━━━ Data for this task
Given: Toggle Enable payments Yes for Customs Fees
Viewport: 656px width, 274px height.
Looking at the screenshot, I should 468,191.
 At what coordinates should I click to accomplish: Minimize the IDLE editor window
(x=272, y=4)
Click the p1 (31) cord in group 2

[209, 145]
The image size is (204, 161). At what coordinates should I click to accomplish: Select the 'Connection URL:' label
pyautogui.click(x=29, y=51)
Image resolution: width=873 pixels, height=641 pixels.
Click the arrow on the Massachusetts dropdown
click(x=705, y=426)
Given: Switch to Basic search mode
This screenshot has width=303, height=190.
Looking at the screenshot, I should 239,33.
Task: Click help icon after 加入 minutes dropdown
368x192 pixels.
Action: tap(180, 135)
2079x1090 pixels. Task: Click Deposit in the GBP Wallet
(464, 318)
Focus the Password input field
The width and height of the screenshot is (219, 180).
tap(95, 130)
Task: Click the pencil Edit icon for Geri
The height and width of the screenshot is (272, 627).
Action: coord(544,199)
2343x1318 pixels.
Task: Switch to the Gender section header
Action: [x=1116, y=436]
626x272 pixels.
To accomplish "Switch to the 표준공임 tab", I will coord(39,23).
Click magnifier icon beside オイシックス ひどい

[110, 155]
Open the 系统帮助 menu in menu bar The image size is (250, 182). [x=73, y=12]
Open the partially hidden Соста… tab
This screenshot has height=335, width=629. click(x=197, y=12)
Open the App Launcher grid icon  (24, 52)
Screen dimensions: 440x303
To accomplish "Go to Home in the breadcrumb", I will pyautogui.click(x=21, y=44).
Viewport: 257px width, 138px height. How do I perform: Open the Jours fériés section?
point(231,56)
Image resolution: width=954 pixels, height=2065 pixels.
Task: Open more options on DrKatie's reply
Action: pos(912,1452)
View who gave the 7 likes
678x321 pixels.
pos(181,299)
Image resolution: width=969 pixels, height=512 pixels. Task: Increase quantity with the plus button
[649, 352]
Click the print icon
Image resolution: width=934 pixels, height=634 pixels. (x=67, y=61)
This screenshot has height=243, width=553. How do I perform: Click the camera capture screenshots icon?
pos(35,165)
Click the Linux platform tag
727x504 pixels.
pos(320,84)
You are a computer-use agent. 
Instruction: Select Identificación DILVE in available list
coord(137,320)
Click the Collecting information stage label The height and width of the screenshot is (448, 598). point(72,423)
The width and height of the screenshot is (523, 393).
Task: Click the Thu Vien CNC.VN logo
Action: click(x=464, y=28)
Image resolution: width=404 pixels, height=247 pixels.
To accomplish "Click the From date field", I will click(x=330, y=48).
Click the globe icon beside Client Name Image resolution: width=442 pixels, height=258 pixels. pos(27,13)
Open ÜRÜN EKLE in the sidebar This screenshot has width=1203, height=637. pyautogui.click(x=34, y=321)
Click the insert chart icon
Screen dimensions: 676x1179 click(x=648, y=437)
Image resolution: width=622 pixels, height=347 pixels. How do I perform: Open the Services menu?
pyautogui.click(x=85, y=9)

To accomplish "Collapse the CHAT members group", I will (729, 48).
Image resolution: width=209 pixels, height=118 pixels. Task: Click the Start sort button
━━━━━━
Convert the data from the line with "Image resolution: width=873" up to and including the line with "tap(95, 130)" into a JSON list of strings, one string per line and with blank lines omitted. Include only those lines.

Response to this task ->
[
  "Image resolution: width=873 pixels, height=641 pixels.",
  "Click the arrow on the Massachusetts dropdown",
  "click(x=705, y=426)",
  "Given: Switch to Basic search mode",
  "This screenshot has width=303, height=190.",
  "Looking at the screenshot, I should 239,33.",
  "Task: Click help icon after 加入 minutes dropdown",
  "368x192 pixels.",
  "Action: tap(180, 135)",
  "2079x1090 pixels. Task: Click Deposit in the GBP Wallet",
  "(464, 318)",
  "Focus the Password input field",
  "The width and height of the screenshot is (219, 180).",
  "tap(95, 130)"
]